▶ **WHAT YOU WILL DO**
Write out, word for word, the stretch of the podcast page on physical therapy and wound healing from "After previously serving" through "the COVID-19 pandemic.".

▶ **PROVIDED PASSAGE**

Academic Minute Podcast
Willow Henry, Franklin Pierce University – Physical Therapy and Wound Healing
The health care field is continually changing course.
Willow Henry, professor of health care practice at Franklin Pierce University, examines one instance of finding a new way of doing things.
Willow Henry, P.T., D.P.T., as the Dr. Arthur M. Pappas Professor of Health Care Practice Endowed Chair at Franklin Pierce University in New Hampshire.
Dr. Henry is a wound-care expert and an assistant professor in the College of Health & Natural Sciences, teaching within the Doctor of Physical Therapy program at the University’s Manchester, N.H., Academic Center: https://www.franklinpierce.edu/academics/programs/physical-therapy/index.html.
After previously serving as an adjunct professor, Dr. Henry has been a full-time assistant professor at Franklin Pierce University since May 2017. She is an American Board of Wound Management Certified Wound Specialist and her proposal application focused on the interprofessional management of wounds. She theorizes that wound-care management by a team of experts improves outcomes, decreases wound chronicity, and decreases healthcare costs. Dr. Henry’s research and expertise in wound care and infectious diseases was key as she led the university’s Manchester, N.H., Academic Center’s reopening task force to ensure in-person instruction at the height of the COVID-19 pandemic.
A native of Vermont, Dr. Henry earned her bachelor of science in physical therapy from the University of Vermont and her doctor of physical therapy from Des Moines University.

▶ **RECORDED DATA**
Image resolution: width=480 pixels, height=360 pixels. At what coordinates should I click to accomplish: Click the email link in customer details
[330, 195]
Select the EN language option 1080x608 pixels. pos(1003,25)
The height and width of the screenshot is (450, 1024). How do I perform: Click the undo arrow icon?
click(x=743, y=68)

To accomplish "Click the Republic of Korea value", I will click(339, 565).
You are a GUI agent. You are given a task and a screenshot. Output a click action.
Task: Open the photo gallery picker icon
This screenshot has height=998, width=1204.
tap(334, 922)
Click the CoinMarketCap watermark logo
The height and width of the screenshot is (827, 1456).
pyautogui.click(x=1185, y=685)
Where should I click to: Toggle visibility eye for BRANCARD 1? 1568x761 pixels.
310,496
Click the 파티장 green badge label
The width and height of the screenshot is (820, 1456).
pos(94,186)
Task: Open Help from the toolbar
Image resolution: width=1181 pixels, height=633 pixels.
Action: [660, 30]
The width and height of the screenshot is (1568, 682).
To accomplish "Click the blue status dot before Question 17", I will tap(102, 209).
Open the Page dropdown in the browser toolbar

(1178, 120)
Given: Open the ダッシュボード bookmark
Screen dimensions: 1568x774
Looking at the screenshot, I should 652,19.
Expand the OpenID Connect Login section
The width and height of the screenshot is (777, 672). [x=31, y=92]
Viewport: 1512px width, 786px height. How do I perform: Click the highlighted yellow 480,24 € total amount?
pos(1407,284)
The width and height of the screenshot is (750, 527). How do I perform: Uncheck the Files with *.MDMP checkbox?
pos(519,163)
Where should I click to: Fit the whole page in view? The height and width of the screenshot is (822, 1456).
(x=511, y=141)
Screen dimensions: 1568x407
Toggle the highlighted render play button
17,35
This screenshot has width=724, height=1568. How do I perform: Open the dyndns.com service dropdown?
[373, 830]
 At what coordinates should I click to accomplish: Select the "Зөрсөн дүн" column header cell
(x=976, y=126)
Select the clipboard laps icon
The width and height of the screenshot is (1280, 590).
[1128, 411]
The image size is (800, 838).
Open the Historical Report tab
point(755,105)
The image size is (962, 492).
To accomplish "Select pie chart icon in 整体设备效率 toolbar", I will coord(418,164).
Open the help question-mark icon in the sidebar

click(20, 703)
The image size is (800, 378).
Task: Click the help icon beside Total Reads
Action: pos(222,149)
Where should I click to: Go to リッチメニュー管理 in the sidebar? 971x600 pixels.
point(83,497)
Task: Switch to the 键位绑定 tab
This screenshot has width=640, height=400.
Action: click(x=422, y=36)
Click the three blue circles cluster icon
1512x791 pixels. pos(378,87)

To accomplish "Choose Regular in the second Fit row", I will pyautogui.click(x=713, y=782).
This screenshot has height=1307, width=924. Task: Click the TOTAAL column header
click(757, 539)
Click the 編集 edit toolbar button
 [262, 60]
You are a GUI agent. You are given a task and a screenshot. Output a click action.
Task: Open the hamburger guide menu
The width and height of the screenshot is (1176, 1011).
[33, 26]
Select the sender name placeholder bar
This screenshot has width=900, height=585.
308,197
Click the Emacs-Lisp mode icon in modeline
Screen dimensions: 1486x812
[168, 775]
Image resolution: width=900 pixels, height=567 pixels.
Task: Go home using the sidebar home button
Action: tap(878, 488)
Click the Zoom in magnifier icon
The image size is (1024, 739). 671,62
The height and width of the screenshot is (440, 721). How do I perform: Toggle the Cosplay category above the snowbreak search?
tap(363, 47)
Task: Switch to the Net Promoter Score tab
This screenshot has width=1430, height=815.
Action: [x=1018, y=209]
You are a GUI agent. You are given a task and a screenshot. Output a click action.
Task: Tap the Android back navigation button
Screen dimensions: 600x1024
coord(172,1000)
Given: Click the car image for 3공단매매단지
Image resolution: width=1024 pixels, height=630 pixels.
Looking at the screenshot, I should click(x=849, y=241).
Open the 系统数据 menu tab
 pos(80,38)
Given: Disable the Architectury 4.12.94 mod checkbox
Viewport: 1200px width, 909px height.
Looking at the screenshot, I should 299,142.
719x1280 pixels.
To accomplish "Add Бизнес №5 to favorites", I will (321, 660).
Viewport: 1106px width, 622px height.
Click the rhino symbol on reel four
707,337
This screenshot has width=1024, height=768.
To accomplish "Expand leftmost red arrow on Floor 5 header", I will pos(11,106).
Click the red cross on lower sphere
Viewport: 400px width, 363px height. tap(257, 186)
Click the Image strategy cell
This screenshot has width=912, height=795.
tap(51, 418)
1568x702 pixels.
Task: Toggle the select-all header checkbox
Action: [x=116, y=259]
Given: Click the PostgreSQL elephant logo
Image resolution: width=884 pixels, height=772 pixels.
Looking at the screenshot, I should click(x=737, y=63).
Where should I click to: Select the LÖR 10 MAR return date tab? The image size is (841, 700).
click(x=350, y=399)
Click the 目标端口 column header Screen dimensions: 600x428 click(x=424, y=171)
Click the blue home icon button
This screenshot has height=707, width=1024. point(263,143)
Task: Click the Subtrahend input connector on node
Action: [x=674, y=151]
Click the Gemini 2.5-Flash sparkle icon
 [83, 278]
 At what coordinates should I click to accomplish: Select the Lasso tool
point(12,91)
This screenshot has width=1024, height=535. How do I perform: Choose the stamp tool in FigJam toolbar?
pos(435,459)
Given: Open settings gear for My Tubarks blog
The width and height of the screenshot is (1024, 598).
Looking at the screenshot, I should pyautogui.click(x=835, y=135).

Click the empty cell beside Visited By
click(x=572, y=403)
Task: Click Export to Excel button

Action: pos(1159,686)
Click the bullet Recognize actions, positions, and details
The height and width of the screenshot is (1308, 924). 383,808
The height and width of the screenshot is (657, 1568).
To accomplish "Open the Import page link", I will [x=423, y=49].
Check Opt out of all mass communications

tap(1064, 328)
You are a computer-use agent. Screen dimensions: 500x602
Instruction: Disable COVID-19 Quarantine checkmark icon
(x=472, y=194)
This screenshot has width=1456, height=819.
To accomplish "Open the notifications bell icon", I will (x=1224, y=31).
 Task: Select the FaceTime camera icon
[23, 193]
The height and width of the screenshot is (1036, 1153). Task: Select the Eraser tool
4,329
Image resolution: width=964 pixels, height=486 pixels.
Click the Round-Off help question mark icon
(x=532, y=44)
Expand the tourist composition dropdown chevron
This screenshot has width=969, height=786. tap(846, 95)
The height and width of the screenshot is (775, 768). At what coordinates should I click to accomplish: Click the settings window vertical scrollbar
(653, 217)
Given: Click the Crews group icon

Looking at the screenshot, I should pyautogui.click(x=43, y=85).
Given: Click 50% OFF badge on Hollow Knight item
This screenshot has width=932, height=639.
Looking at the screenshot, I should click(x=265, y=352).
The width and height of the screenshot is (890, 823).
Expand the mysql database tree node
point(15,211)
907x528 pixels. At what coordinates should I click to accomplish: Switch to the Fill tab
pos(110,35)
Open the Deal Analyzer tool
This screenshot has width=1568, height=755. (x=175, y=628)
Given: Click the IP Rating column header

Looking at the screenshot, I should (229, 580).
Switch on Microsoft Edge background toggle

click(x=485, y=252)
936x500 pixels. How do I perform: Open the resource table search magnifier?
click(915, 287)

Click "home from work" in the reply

▶ **ANSWER SPACE**
After previously serving as an adjunct professor, Dr. Henry has been a full-time assistant professor at Franklin Pierce University since May 2017. She is an American Board of Wound Management Certified Wound Specialist and her proposal application focused on the interprofessional management of wounds. She theorizes that wound-care management by a team of experts improves outcomes, decreases wound chronicity, and decreases healthcare costs. Dr. Henry’s research and expertise in wound care and infectious diseases was key as she led the university’s Manchester, N.H., Academic Center’s reopening task force to ensure in-person instruction at the height of the COVID-19 pandemic.